Ancak olumsuz bakış açısı; devamlı olarak stres, kaygı, hayal kırıklığı gibi negatif deneyimlere yönelik bir zafiyet durumu yaratıyor. Bu da karşılaştığımız şeyleri hızlıca olumsuz olarak algılamamıza yol açıyor veya yaşanan olumlu, hoş durumları arka planda bırakıyor.

Kendinizi olumsuzu hatırlamaya daha yatkın olarak görüyorsanız muhtemelen bunun sebebi pesimist biri olmanız değil, herkesle paylaştığınız olumsuzluk önyargısını gözlemlediğinizin bir işareti. Dediğimiz gibi, bu durum hayatta kalma güdüsünün temel bir etkisi.

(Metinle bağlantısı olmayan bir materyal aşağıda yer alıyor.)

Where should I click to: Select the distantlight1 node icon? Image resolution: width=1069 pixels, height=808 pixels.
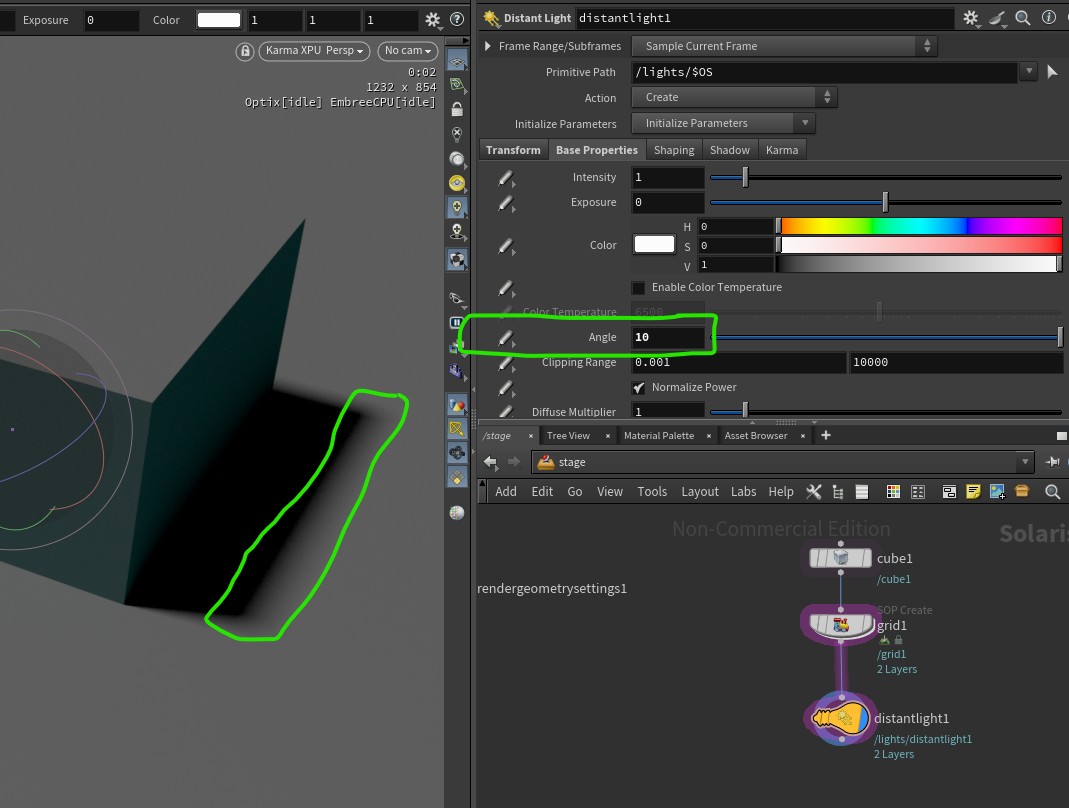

Ama dikkatin olumsuzu daha net görüyor olması, deneyimimizin tüm gerçekliğini olumsuz kılmıyor. Adı üstünde, bu bir önyargı, gerçeklik değil.

Genel bir şehir manzarasına baktığımızı hayal edelim mesela. Bu manzarada arabalar, çöpler, aceleci bir kalabalık ve gürültü var. Bu manzarada aynı zamanda güneşlenen kediler, çiçeklenmiş ağaçlar, bir kuşun ötüşü ve baharatçıdan gelen baharat kokuları da var. Olumsuzluk önyargısından dolayı dikkatim hoşa gitmeyene daha kolay yönelebilir ve hoş olanları fark etmeden oradan geçip gidebilirim.

Fark ettiklerimiz sadece manzaranın hoş olmayan kısmı olduğu zaman, bunun bedende ve zihindeki etkisi de hoşa gitmeyen hisler olur. Rahatsız olabiliriz, sinirlenebiliriz, şikayet edebiliriz. Bu önyargı yüzünden de oradaki hoşa gitmeyen manzaranın tüm gerçekliği yansıttığı illüzyonuna kapılırız. Oysa gerçek manzaranın sadece bir kısmını görmüşüzdür. İşte farkındalık tam olarak burada devreye girer!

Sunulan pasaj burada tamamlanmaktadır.